- Boltaq Location within Iran
- Coordinates: 33°09′17″N 49°59′44″E﻿ / ﻿33.15472°N 49.99556°E
- Country: Iran
- Province: Isfahan
- County: Buin Miandasht
- District: Karchambu
- Rural District: Karchambu-ye Jonubi

Population (2016)
- • Total: 1,462
- Time zone: UTC+3:30 (IRST)

= Boltaq =

Village in Isfahan province, Iran

Boltaq (بلطاق) (Note: Also romanized as Balţāq and Bolţāq; also known as Baltagh) is a village in, and the capital of, Karchambu-ye Jonubi Rural District in Karchambu District of Buin Miandasht County, Isfahan province, Iran.

==Demographics==
===Population===
At the time of the 2006 National Census, the village's population was 1,323 in 296 households, when it was in the former Buin Miandasht District of Faridan County.
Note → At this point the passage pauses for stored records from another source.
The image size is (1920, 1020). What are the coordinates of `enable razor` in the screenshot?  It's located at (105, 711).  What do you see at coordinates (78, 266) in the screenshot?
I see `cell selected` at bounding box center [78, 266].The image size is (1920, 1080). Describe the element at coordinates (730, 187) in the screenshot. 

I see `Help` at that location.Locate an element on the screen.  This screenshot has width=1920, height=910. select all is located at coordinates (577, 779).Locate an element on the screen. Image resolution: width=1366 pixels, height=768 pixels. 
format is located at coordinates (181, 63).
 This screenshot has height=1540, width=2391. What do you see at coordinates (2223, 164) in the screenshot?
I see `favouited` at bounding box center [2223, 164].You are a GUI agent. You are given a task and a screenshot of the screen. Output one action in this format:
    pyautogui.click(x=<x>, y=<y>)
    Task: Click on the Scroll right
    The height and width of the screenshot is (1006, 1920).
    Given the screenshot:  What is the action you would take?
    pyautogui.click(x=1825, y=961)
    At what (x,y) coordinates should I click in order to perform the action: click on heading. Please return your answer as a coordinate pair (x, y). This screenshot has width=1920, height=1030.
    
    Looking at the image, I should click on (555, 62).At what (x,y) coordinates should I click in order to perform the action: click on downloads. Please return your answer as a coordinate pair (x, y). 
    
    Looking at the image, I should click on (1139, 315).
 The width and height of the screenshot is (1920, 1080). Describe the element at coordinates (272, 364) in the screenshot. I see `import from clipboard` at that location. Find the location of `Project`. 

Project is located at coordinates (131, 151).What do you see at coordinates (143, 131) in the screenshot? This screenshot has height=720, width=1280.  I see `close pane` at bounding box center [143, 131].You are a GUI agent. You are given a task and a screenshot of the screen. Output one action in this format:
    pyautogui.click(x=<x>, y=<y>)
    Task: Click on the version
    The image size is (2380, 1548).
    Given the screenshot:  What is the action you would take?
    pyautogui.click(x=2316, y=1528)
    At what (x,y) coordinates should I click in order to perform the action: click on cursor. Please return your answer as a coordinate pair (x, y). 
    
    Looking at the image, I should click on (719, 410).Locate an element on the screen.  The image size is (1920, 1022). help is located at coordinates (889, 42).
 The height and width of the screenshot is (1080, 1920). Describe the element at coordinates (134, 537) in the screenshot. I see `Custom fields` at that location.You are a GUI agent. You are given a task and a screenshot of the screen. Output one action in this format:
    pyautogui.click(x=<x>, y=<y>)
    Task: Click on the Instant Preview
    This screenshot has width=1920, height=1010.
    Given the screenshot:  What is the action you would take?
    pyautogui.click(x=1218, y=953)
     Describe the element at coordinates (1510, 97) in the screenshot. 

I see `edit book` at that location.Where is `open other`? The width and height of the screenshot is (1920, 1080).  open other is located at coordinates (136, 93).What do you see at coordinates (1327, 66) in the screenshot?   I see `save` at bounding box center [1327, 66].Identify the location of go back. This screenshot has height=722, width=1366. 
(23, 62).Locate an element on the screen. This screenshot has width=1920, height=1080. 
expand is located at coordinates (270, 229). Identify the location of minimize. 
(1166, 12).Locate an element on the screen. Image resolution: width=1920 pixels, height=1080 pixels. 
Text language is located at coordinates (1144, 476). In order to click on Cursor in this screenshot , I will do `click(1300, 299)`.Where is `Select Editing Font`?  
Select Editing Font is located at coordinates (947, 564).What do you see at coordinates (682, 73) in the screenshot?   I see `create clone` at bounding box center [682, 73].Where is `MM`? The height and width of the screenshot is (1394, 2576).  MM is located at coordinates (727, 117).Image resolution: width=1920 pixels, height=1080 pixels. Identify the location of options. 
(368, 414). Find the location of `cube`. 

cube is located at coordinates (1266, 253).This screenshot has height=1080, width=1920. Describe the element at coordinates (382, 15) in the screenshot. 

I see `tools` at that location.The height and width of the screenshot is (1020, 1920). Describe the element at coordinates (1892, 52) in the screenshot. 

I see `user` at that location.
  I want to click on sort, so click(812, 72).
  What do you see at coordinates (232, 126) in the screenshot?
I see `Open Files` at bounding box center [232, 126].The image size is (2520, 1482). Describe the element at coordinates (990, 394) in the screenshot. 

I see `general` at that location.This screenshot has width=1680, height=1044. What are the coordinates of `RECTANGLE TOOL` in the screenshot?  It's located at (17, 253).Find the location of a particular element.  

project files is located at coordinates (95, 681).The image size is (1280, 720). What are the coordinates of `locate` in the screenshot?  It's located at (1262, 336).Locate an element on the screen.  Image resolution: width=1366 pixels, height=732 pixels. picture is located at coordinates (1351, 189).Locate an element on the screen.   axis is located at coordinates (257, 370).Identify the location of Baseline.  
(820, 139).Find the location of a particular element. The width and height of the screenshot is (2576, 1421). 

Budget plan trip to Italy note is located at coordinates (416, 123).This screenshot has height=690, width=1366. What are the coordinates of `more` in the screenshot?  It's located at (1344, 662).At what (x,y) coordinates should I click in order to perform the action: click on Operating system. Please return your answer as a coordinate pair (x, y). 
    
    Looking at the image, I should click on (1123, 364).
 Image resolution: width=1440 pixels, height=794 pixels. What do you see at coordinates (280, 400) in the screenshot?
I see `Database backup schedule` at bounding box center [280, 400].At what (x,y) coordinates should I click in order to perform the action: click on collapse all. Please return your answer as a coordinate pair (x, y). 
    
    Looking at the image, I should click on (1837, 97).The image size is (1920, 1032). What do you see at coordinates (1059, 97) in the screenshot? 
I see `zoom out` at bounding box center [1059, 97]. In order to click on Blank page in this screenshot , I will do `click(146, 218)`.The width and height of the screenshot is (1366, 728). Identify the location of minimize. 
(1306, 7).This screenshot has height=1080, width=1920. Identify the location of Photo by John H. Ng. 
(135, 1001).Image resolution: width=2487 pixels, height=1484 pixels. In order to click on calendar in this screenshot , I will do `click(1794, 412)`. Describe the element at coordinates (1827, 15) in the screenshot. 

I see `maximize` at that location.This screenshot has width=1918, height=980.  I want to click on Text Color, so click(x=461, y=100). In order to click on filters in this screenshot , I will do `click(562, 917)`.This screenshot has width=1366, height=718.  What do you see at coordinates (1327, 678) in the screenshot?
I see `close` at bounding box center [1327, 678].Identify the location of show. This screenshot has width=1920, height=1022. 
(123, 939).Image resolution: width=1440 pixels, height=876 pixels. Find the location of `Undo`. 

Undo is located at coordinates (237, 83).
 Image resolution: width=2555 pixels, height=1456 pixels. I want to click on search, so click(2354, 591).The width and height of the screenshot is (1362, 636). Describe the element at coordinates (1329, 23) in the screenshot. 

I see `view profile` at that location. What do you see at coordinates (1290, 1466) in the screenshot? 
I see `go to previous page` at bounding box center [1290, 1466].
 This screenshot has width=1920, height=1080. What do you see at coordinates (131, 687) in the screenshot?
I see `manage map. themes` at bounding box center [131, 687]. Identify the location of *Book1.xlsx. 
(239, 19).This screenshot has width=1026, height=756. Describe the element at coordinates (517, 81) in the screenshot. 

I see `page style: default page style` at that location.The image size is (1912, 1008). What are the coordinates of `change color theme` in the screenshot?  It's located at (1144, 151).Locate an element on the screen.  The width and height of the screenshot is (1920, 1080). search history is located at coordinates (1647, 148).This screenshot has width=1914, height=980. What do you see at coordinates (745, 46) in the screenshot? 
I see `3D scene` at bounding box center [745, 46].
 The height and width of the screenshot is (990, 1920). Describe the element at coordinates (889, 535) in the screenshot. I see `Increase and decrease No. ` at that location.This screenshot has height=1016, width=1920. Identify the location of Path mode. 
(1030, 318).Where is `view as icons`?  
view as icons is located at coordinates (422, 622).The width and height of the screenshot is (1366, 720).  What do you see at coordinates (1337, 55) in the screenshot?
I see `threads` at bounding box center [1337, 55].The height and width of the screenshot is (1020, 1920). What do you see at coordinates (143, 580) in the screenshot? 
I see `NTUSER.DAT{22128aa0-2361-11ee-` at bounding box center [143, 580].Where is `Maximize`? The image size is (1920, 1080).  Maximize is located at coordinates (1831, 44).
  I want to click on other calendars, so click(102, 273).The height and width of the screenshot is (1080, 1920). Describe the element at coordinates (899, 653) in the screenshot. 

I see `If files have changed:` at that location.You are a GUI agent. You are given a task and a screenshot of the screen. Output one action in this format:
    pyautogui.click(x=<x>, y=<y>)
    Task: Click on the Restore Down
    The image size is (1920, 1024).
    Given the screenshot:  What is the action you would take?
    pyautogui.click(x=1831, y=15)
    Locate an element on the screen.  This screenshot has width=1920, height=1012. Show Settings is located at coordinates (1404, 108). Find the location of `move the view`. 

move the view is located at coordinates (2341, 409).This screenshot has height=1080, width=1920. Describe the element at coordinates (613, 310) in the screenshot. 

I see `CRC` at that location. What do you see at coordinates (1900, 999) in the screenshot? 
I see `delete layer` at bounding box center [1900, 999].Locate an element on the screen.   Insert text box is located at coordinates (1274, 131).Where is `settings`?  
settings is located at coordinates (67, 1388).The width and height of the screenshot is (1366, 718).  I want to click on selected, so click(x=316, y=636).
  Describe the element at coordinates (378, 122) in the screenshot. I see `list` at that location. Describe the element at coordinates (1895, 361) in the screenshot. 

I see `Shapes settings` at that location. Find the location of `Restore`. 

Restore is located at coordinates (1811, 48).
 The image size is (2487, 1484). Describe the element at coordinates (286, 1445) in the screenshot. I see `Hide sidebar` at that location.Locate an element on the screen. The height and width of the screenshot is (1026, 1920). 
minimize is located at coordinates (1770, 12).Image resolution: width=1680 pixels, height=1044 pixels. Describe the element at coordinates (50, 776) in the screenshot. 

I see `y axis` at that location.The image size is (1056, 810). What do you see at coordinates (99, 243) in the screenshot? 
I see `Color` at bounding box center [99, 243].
The following census in 2011 counted 1,224 people in 328 households. The 2016 census measured the population of the village as 1,462 people in 458 households, by which time the district had been separated from the county in the establishment of Buin Miandasht County. The rural district was transferred to the new Karchambu District. Boltaq was the most populous village in its rural district.